Here's a computer science/reverse engineering problem. Find the number that is most likely to be the exact value of the number of options as Starbucks calculates it. Some things you might assume:

  1. It's likely to be within 500 of 87,000.
  2. It's factorization makes it look the most like the product of 2's, 3's or other small numbers reflecting many choices. For instance, it's unlikely to be 87011, which is prime. However, 87480 is a candidate since 87480 = 2 * 2 * 2 * 3 * 3 * 3 * 3 * 3 * 3 * 3 * 5. It's possible that there are 3 ingredients which you can have or not, explaining the 3 twos. Maybe there are 3 sizes, 2 types of toppings (and the option to have nothing), 2 kinds of creamer (or none), something else with 5 options, and finally 27 (3*3*3) different beverages.
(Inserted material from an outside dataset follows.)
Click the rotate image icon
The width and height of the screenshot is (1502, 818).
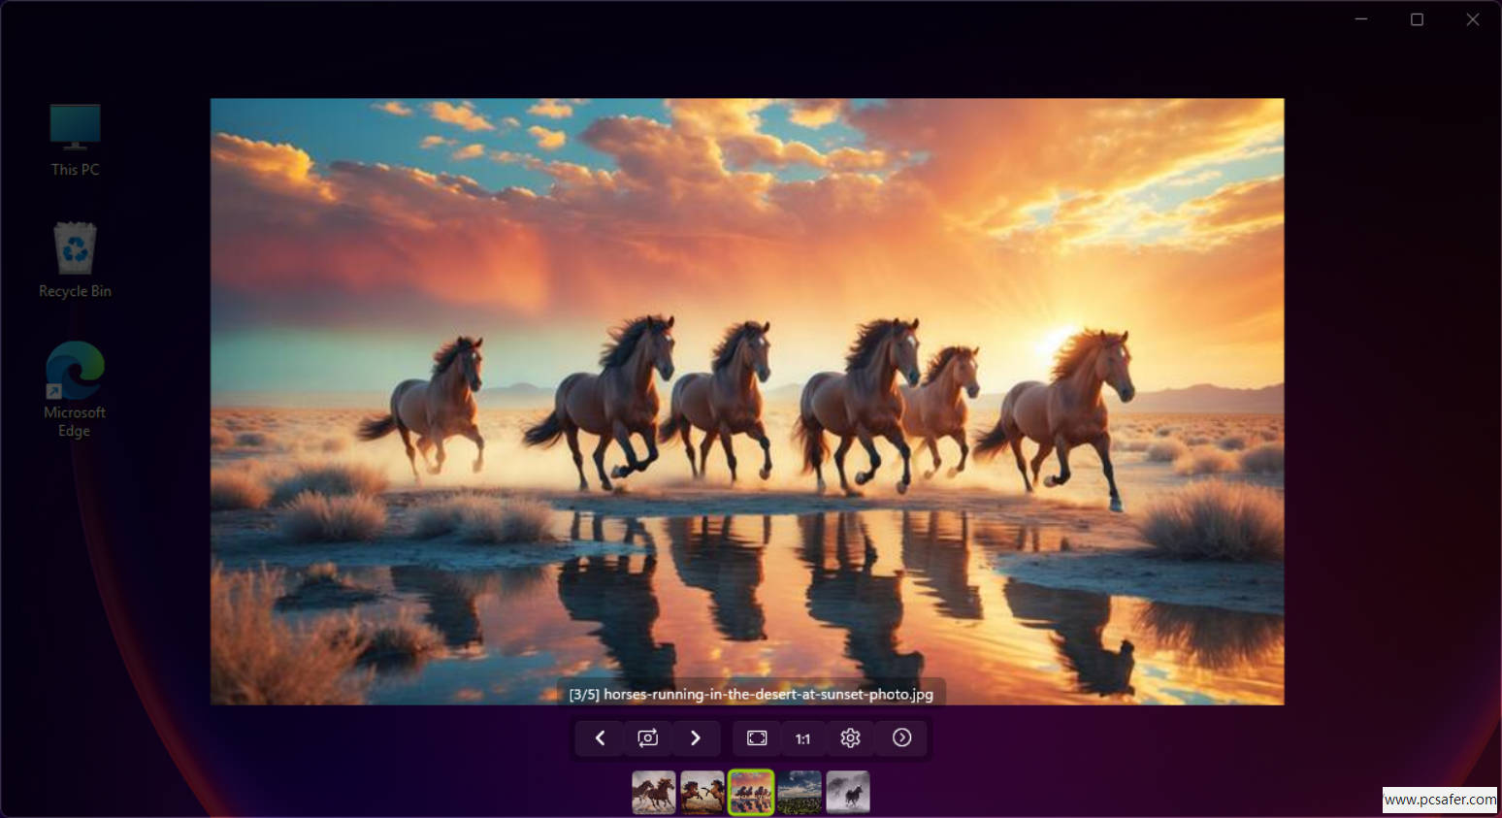pyautogui.click(x=647, y=738)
I don't know if this is how the Starbucks menu works and it doesn't matter: 87480 is definitely more likely than 87011.
I'd like to hear of good algorithms to solve this problem, and if anyone who reads this knows more about Starbucks, that's a fine way to answer too.

If we can't figure it out, let's not sweat it. I'm pretty sure that 87,000 is way too low anyway...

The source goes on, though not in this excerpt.